──────── Section du document

La méthode des générateurs à iodure d’argent
Découverte par des chimistes américains dans les années 50, la méthode de l’ensemencement des nuages de grêle par des générateurs à iodure d’argent est le dispositif qui, depuis une cinquantaine d’années, assure la protection dans nombre de départements.
Le principe est celui de la modification artificielle des précipitations. Objectif ! Diminuer la taille des grêlons ; faire en sorte d’en réduire le nombre. Dans les années 50, des scientifiques américains – travaux repris en France par les professeurs Dessens père et fils – découvrent en laboratoire puis expérimentent dans l’atmosphère l’ensemencement des nuages avec une molécule chimique, la molécule d’iodure d’argent. Pour sa diffusion, des générateurs au sol sont utilisés. Les promoteurs de la méthode assortissent son efficacité de deux conditions indispensables : que le maillage des postes à iodure d’argent soit suffisamment fin et que le réseau déborde des zones à protéger. En France c’est l’ANELFA (Association nationale d’études et de lutte contre les fléaux atmosphériques), association à but non lucratif, qui est chargée de gérer le dispositif de lutte (déclenchement des alertes…).
« Comme il n’est pas question d’intervenir dès qu’un nuage noir se forme », la prévision des risques de grêle revêt une dimension essentielle. En matière de prévision des risques de grêle, l’ANELFA s’appuie sur deux sources, Météo-France et Kéraunos , qui fondent elles-mêmes leurs prévisions sur des modèles mathématiques.

────────────────
──────── Segment de données

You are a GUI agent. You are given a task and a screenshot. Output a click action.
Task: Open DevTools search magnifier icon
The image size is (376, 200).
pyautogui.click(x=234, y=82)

────────────────

→ Consigne 1
D'après la section du document, quelle association est chargée de gérer le dispositif de lutte contre la grêle en France ?
→ Consigne 2
Reproduisez tel quel le passage de la section du document qui va de « La méthode des » jusqu'à « nombre de départements. ».

→ Bonne réponse 1
L'ANELFA (Association nationale d'études et de lutte contre les fléaux atmosphériques), une association à but non lucratif.

→ Bonne réponse 2
La méthode des générateurs à iodure d’argent
Découverte par des chimistes américains dans les années 50, la méthode de l’ensemencement des nuages de grêle par des générateurs à iodure d’argent est le dispositif qui, depuis une cinquantaine d’années, assure la protection dans nombre de départements.